O Solar do Unhão foi construído no séc. XVII, em terras pertencentes a Gabriel Soares. No séc. XVII, 1690, residia o Desembargador Pedro de Unhão Castelo Branco. No início do séc. XVIII, o Solar foi vendido a José Pires de Carvalho e Albuquerque. Por volta de 1740, surgem as primeiras notí­cias sobre a construção da Capela do Solar. A Capela é reedificada e consagrada à Nossa Senhora da Conceição. Após esse período áureo, ao final do mesmo século, a fazenda do Unhão passa a ser conhecida como Solar do Unhão.

No início do séc. XIX, o Solar foi arrendado, iniciando a partir daí­ um processo crescente de degradação do conjunto, com a instalação sucessiva de fábricas. Já ao final da década de 40, produziu derivados de cacau e manufaturas diversas, sediou oficinas e foi transformado em trapiche, depósitos de combustíveis e mais tarde, durante a 2ª Guerra Mundial, em quartel para os fuzileiros navais.

Em 1943, o Solar foi tombado pelo Instituto do Patrimônio Histórico e Artístico Nacional (Iphan), sendo depois, no iní­cio da década de 60, adquirido e restaurado pelo Governo do Estado da Bahia, com projeto arquitetônico de Lina Bo Bardi, para instalar o Museu de Arte e Tradições Populares. A partir de 1963, passa a sediar o Museu de Arte Moderna da Bahia, o MAM, considerado o principal espaço para a arte contemporânea do estado e um dos mais importantes do país, por onde passa um público aproximado de 200 mil pessoas por ano.

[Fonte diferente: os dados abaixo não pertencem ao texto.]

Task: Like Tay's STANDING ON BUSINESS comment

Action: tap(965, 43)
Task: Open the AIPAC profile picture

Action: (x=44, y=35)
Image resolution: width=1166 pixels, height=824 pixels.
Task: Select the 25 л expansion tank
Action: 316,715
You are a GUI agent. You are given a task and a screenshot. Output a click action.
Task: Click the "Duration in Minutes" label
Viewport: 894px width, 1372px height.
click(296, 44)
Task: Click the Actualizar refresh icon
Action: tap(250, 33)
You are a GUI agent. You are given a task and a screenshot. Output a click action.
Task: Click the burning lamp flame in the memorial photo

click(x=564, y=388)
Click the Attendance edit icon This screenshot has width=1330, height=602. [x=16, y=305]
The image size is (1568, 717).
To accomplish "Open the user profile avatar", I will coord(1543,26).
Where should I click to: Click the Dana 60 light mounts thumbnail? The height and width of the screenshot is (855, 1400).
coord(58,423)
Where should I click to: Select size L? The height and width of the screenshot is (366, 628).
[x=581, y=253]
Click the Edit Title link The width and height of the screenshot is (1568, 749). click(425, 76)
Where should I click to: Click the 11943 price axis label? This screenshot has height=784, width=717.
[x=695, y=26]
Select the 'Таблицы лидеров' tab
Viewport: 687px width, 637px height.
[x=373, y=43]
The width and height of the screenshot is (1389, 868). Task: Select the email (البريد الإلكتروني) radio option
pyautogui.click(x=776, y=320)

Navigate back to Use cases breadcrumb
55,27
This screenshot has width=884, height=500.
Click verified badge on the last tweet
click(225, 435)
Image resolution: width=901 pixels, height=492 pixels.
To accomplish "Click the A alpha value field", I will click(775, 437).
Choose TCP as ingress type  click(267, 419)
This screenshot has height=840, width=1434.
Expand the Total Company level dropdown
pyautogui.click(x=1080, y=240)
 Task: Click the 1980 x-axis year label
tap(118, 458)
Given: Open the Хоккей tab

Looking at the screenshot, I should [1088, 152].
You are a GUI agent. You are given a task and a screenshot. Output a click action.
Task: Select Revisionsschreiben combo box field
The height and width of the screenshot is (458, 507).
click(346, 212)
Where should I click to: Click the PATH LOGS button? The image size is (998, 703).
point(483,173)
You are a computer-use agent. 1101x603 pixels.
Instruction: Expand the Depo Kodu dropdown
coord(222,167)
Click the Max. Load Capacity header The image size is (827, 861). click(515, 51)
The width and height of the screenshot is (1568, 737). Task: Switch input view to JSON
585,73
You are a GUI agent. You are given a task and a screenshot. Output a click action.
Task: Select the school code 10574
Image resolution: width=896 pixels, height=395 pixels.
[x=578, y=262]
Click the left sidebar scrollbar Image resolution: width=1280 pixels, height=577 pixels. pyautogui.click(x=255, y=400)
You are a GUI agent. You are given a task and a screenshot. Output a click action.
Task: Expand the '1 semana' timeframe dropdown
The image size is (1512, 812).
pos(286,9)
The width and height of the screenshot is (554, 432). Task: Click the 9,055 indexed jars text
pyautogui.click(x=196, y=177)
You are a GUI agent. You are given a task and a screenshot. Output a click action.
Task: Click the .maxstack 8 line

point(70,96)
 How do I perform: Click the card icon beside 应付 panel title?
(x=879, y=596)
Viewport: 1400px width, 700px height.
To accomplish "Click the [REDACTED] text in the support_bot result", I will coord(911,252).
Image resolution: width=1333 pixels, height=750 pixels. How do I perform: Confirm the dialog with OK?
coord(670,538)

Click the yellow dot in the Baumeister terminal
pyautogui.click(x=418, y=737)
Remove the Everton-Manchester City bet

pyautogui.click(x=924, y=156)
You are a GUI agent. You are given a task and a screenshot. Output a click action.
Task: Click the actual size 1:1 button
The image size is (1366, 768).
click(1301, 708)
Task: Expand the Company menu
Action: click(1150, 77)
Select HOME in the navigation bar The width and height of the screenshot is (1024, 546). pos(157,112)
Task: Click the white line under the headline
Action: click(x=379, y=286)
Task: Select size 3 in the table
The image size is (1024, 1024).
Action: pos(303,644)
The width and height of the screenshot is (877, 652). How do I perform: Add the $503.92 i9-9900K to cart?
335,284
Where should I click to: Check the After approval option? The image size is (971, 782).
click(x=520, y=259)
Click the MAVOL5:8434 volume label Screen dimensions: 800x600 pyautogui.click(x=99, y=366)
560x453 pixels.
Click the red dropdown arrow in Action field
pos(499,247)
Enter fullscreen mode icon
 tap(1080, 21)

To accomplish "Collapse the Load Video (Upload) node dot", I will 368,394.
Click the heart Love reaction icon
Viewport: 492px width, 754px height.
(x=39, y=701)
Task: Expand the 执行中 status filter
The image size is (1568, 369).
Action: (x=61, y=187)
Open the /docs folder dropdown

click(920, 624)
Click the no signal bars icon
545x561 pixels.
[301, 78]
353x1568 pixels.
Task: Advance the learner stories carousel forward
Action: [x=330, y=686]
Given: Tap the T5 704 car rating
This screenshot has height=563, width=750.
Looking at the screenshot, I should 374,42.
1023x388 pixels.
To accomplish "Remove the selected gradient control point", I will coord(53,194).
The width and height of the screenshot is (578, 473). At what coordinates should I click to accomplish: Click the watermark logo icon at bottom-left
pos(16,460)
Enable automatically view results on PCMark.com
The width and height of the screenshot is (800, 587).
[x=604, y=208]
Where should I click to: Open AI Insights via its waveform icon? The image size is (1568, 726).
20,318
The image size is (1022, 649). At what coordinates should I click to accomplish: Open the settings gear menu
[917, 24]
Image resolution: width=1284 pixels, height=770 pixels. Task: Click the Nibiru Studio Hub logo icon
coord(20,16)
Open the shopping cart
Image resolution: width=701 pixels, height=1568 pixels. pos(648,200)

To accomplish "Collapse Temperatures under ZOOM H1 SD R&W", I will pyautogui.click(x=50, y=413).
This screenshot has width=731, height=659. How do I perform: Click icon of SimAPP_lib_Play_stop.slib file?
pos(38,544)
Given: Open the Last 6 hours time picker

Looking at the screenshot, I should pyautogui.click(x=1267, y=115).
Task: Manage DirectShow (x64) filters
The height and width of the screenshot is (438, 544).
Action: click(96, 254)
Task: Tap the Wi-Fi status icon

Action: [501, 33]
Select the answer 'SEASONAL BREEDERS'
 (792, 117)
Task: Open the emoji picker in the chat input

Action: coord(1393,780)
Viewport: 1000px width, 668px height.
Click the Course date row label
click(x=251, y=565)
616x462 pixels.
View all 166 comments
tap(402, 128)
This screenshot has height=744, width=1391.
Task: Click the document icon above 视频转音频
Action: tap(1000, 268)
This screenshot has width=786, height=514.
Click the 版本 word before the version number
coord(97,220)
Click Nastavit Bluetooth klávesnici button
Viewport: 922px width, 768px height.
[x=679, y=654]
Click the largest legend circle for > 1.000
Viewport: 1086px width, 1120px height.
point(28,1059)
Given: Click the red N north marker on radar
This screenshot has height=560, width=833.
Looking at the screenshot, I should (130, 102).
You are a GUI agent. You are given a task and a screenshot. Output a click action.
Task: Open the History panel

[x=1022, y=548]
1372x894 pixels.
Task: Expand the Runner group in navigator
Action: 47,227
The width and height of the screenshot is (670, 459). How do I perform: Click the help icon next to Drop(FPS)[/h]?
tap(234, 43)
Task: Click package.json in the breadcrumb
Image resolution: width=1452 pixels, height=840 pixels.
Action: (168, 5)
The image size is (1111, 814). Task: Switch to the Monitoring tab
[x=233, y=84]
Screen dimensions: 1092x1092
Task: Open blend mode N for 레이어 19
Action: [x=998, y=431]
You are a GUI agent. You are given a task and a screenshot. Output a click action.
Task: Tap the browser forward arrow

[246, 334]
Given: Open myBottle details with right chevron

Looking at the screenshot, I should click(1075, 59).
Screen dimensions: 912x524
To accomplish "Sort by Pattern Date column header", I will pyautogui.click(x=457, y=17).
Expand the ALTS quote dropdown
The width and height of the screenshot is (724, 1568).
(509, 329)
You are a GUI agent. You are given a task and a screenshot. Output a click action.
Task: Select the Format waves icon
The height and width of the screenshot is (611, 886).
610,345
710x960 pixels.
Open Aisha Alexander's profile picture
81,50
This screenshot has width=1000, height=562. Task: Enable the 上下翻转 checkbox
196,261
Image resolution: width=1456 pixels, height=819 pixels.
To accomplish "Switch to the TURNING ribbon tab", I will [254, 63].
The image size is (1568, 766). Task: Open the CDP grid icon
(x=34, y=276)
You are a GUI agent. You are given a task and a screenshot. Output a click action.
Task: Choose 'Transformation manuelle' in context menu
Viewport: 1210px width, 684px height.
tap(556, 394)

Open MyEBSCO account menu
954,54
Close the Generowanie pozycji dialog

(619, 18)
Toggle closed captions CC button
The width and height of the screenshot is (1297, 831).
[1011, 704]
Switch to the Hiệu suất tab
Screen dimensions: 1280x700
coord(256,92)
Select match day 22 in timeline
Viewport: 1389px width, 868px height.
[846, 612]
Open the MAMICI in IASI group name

Exposições de artistas visuais consagrados do Brasil e exterior movimentam as cinco salas expositivas do museu, inserindo definitivamente o MAM no circuito nacional de arte contemporânea. O museu conta ainda com uma galeria ao ar livre (o Parque das Esculturas) e uma sala de cinema. Sedia também eventos artísticos culturais de diferentes linguagens e possui um programa permanente de ações educativas.

Vale a pena conhecer o MAM e apreciar o pôr do sol.

Estacionamento: gratuito

Horário: Terça a domingo, 13h às 19h; sábados, 13h às 21h.